- INSTRUCTIONS TO FOLLOW -
Convert the records below into a JSON list of strings, one string per line and no blank lines, starting with the line that contains "Pick the clip with both palms raised" and going on through the line that contains "Action: click(487, 184)".

- RECORD SET -
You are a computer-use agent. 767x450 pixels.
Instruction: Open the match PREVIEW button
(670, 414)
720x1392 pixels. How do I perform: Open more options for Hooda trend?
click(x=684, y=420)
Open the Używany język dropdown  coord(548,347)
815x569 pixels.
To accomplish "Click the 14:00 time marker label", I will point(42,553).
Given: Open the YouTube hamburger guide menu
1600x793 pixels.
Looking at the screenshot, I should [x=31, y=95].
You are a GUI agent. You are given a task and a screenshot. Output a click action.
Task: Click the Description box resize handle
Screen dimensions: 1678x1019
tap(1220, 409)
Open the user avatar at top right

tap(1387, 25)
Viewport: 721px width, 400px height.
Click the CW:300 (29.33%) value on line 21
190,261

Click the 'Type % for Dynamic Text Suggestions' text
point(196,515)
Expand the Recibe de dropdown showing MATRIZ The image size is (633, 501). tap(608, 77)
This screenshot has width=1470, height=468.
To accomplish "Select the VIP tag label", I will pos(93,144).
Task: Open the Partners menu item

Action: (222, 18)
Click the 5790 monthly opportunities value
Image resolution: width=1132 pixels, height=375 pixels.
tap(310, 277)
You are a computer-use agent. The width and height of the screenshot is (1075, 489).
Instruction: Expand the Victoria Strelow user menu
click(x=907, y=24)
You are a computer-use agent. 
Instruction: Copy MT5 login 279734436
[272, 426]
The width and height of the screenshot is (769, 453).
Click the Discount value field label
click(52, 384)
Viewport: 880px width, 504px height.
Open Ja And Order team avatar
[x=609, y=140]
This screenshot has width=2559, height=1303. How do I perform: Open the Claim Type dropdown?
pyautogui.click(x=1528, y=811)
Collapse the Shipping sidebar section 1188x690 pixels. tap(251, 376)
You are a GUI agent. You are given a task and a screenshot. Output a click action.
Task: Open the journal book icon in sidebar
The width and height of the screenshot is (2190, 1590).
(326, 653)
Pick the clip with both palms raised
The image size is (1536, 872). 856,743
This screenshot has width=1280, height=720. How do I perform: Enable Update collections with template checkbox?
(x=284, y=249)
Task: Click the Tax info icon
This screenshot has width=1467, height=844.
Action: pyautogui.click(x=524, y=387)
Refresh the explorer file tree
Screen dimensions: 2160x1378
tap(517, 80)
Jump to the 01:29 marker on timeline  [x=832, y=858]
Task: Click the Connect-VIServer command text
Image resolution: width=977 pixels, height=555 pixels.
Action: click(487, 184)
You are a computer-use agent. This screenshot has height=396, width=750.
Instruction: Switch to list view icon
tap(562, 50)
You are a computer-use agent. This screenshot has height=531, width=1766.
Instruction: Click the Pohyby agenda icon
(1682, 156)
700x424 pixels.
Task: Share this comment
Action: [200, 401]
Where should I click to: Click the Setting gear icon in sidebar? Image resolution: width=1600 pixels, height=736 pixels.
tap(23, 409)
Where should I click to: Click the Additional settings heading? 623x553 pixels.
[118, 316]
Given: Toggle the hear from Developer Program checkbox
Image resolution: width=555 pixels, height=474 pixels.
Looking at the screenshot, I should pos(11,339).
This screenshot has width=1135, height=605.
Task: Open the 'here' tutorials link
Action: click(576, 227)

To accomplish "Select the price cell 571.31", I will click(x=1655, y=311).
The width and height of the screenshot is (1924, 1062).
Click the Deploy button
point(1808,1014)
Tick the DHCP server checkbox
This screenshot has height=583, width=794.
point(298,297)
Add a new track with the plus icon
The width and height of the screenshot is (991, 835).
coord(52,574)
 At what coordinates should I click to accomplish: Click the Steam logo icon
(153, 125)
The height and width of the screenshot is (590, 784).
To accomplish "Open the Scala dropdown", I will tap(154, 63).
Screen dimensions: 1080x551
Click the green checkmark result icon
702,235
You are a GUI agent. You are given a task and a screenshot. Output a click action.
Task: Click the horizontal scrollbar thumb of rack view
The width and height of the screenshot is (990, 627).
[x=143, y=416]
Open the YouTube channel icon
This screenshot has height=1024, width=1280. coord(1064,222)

- REPLY TO THE EXERCISE -
[
  "Pick the clip with both palms raised",
  "The image size is (1536, 872). 856,743",
  "This screenshot has width=1280, height=720. How do I perform: Enable Update collections with template checkbox?",
  "(x=284, y=249)",
  "Task: Click the Tax info icon",
  "This screenshot has width=1467, height=844.",
  "Action: pyautogui.click(x=524, y=387)",
  "Refresh the explorer file tree",
  "Screen dimensions: 2160x1378",
  "tap(517, 80)",
  "Jump to the 01:29 marker on timeline  [x=832, y=858]",
  "Task: Click the Connect-VIServer command text",
  "Image resolution: width=977 pixels, height=555 pixels.",
  "Action: click(487, 184)"
]